Undercooked Bear Meat Sparks Parasitic Outbreak
Eating undercooked meat is an easy way to get infected with a nasty disease or parasite that can wreak havoc on your insides. Some attendees at a barbecue in North Carolina learned that lesson the hard way.
According to a new report from the Centers for Disease Control and Prevention, a serving of undercooked bear meat at a gathering in western North Carolina last year led to an apparent outbreak of trichinellosis among many of the attendees who ate it. Of the 34 attendees surveyed, 22 of them, or 65 percent, reported eating the meat; 10 of them, or about 45 percent, experienced symptoms consistent with trichinellosis infection.
Trichinella nematodes are parasites that can cause trichinellosis when humans consume raw or undercooked meat that contains dormant larvae. Trichinellosis is rare in the U.S. and most recent cases have been tied to the consumption of wild game meat. Among the most common symptoms are myalgia and fever in 54 percent of cases and facial swelling in 42 percent of those affected. The first patient linked to the North Carolina gathering "experienced influenza-like symptoms and facial swelling."

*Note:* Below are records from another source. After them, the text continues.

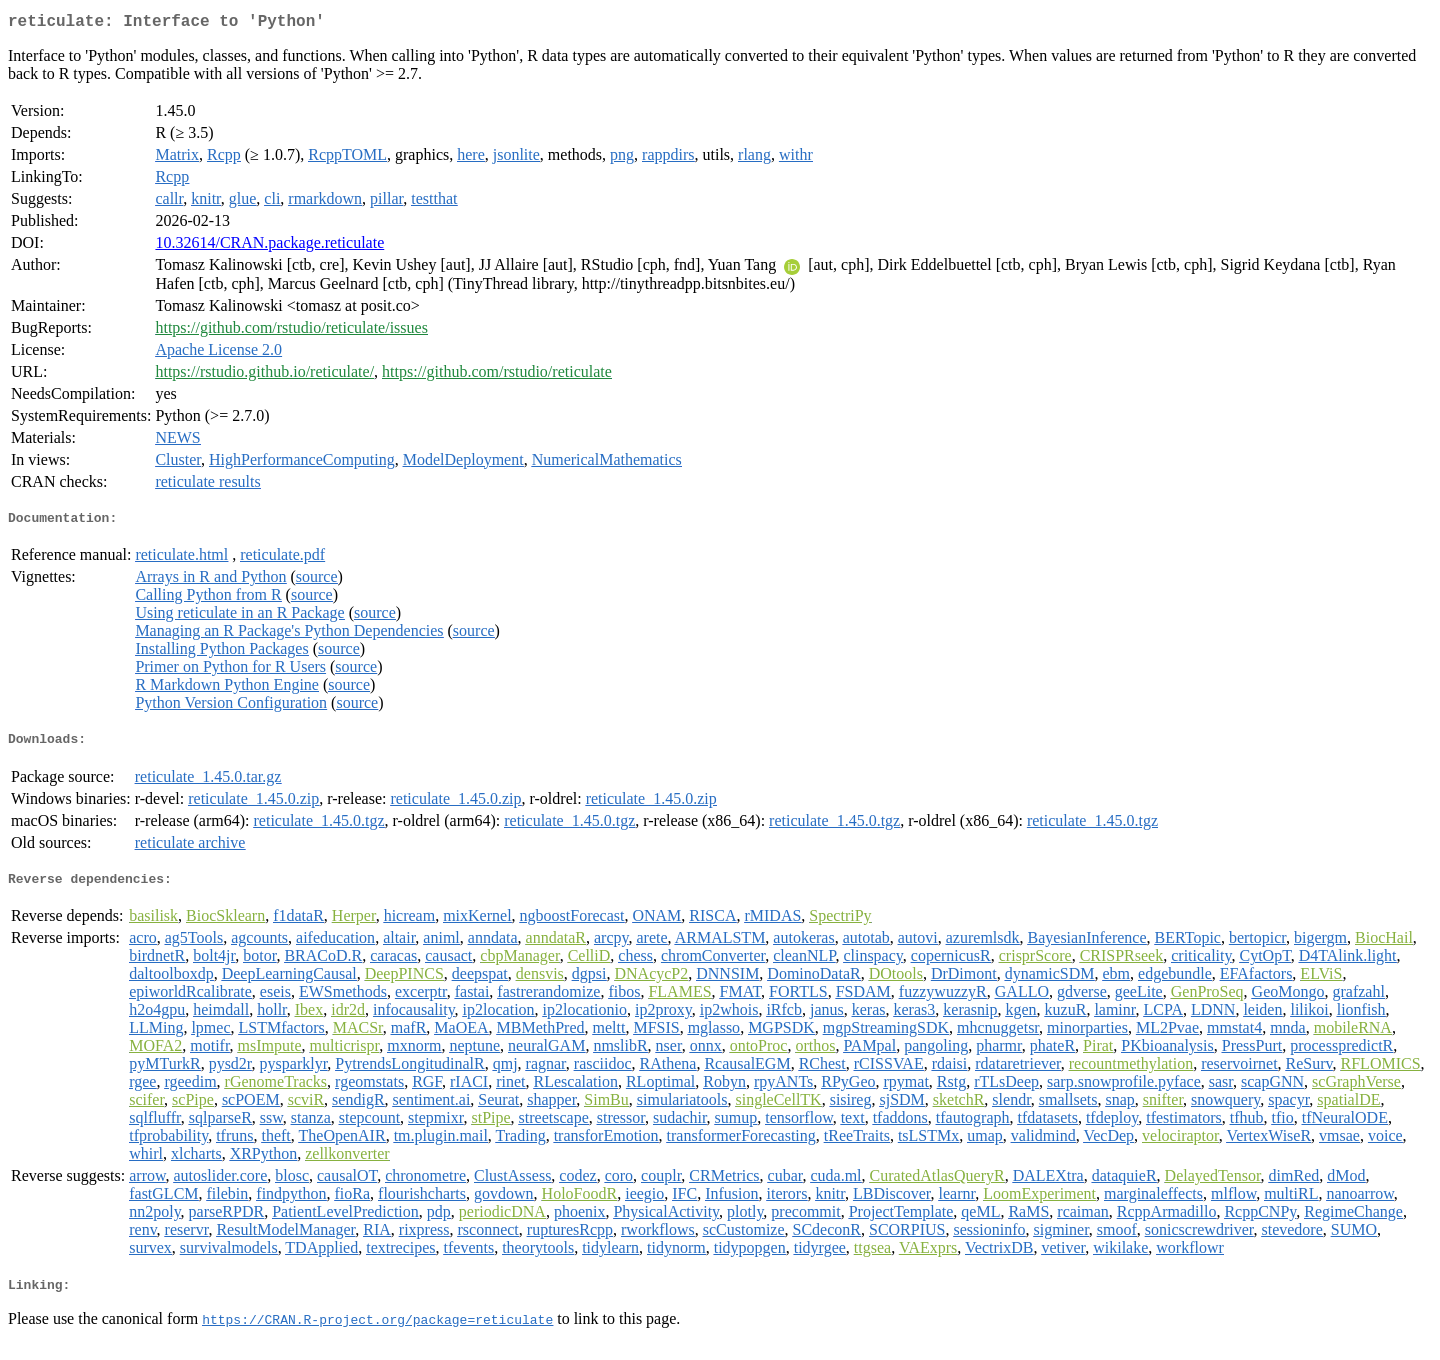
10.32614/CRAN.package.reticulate (269, 246)
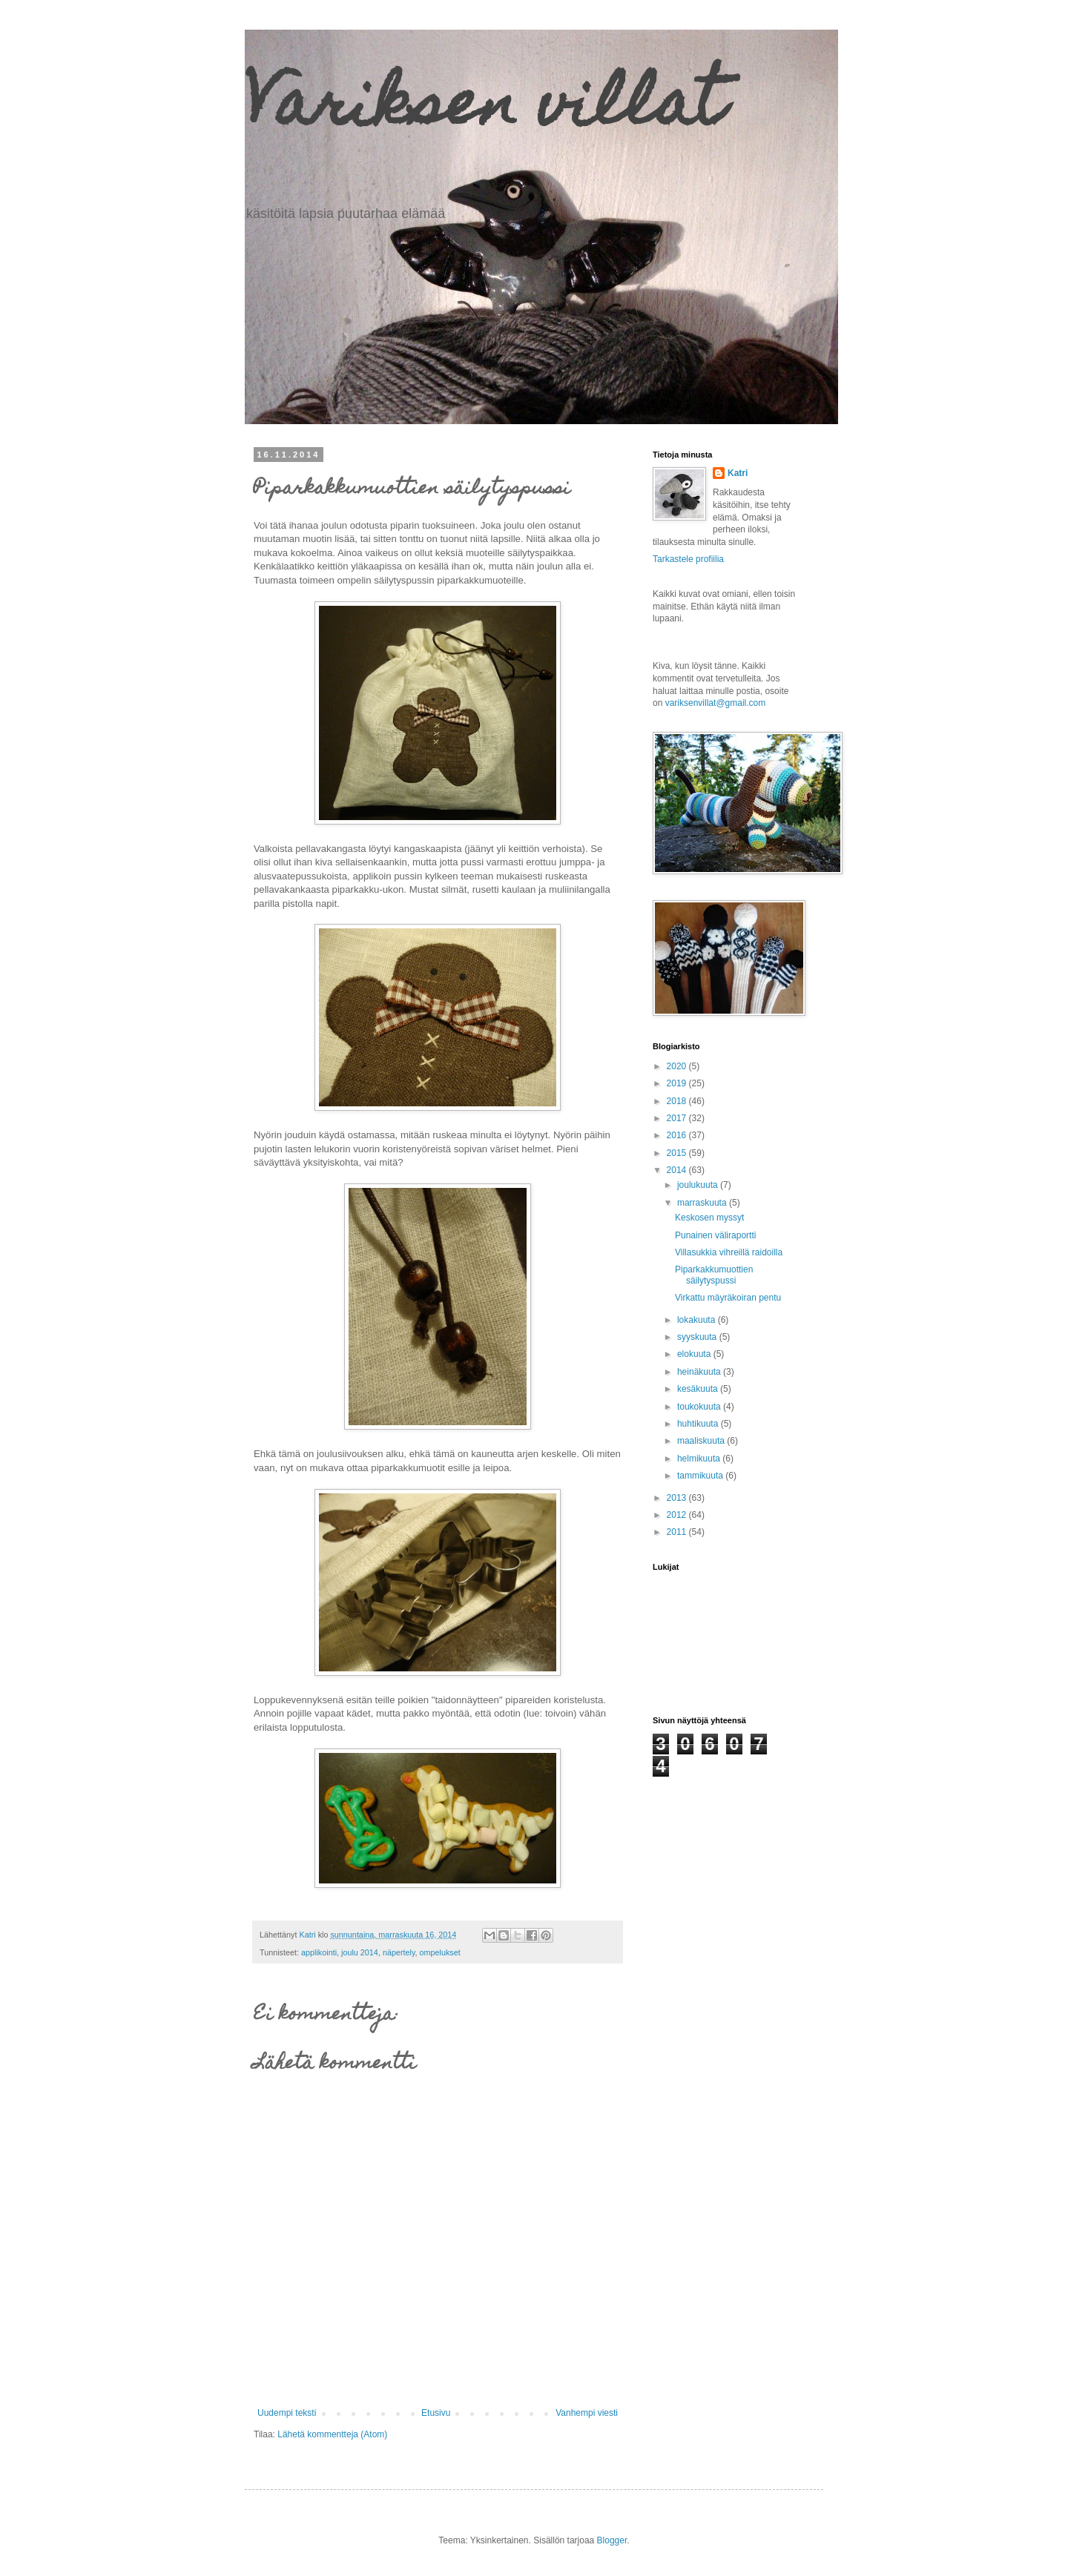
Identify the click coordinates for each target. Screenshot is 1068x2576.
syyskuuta (698, 1337)
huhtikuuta (699, 1424)
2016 (678, 1135)
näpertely (399, 1952)
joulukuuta (698, 1185)
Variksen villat (484, 110)
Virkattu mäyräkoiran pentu (728, 1297)
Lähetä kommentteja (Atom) (332, 2434)
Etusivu (435, 2413)
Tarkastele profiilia (688, 559)
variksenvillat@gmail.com (715, 703)
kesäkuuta (698, 1389)
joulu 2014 (359, 1952)
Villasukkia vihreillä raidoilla (728, 1252)
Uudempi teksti (286, 2413)
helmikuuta (699, 1458)
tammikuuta (701, 1475)
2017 (678, 1118)
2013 (678, 1498)
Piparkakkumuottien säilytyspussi (714, 1274)
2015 (678, 1153)
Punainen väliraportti (715, 1235)
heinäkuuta (700, 1372)
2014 (678, 1170)
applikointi (319, 1952)
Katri (738, 473)
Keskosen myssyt (709, 1217)
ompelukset (440, 1952)
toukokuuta (700, 1406)
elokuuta (695, 1354)
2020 (678, 1066)
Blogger (612, 2540)
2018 (678, 1101)
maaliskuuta (702, 1441)
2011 (678, 1532)
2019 (678, 1083)
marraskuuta (703, 1203)
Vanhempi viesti (587, 2413)
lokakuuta (697, 1320)
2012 (678, 1515)
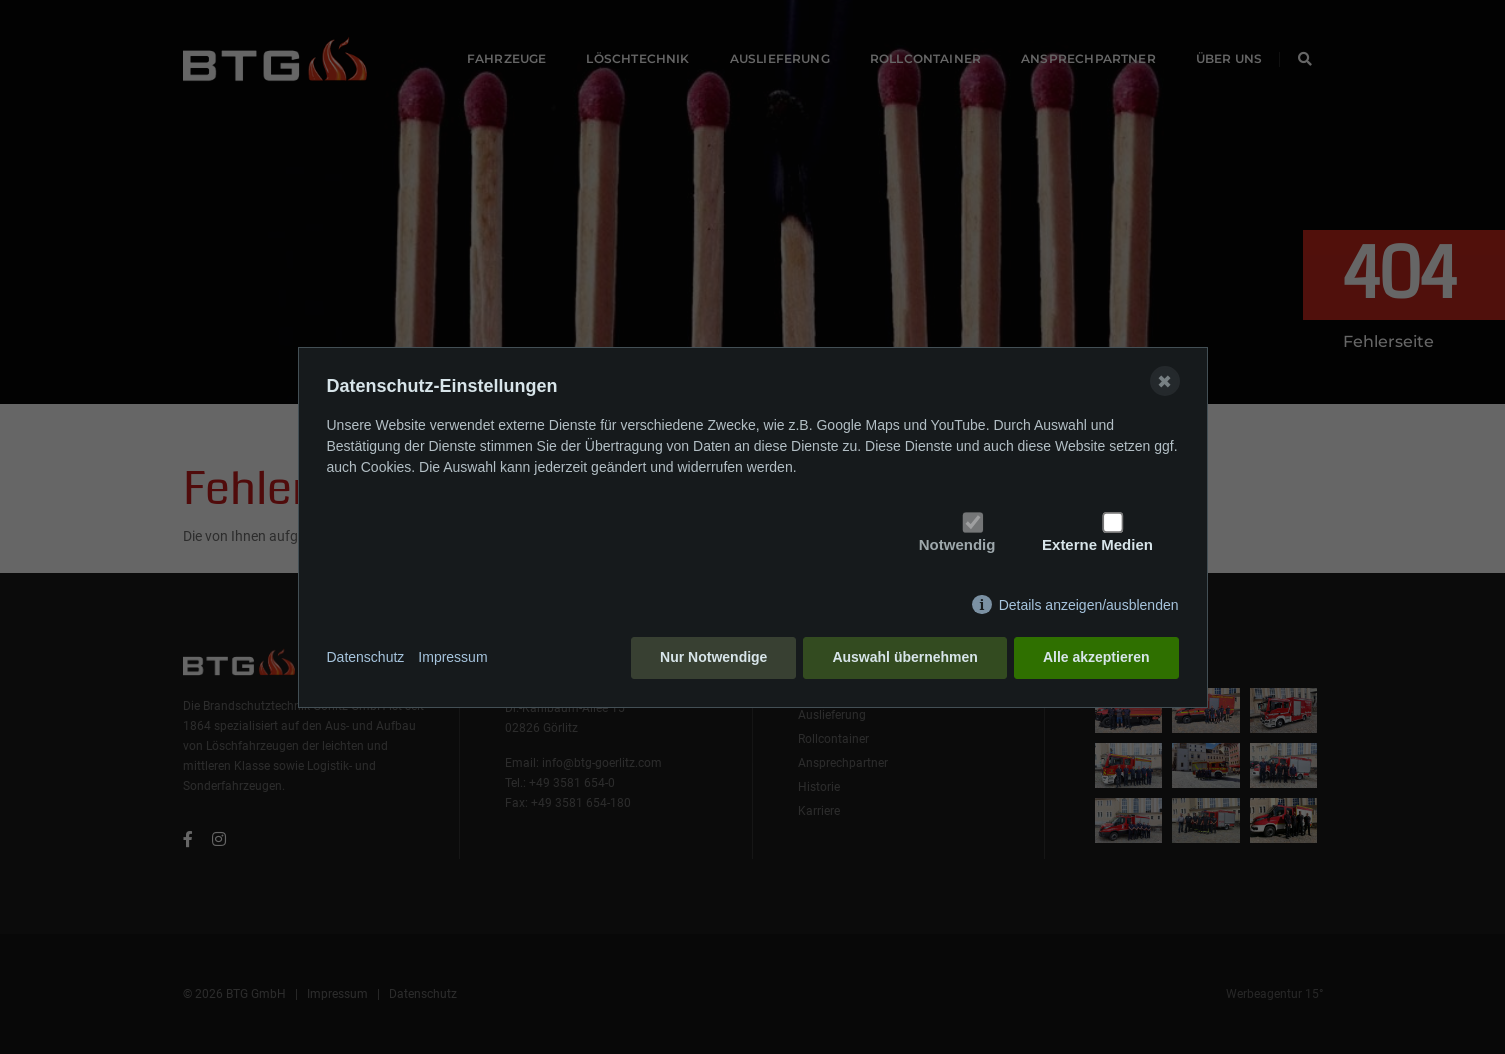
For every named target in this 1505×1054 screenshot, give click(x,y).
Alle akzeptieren (1096, 657)
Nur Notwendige (713, 657)
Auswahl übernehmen (904, 657)
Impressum (452, 657)
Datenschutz (366, 657)
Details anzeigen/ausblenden (1089, 605)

To avoid this happening to you, make sure you practice as much food safety as possible—especially when you're hunting your meat yourself.
"Communication of safe wild game meat preparation is the most effective way to prevent trichinellosis. Diagnostic antibody tests might have poor accuracy, and treatment costs can be substantial," the CDC warned. "Cooking wild game meat to an internal temperature [of or greater than] 165 degrees Fahrenheit is necessary to kill Trichinella parasites."
If you're cooking some meat you caught yourself, you'll probably want to err more on the well-done side.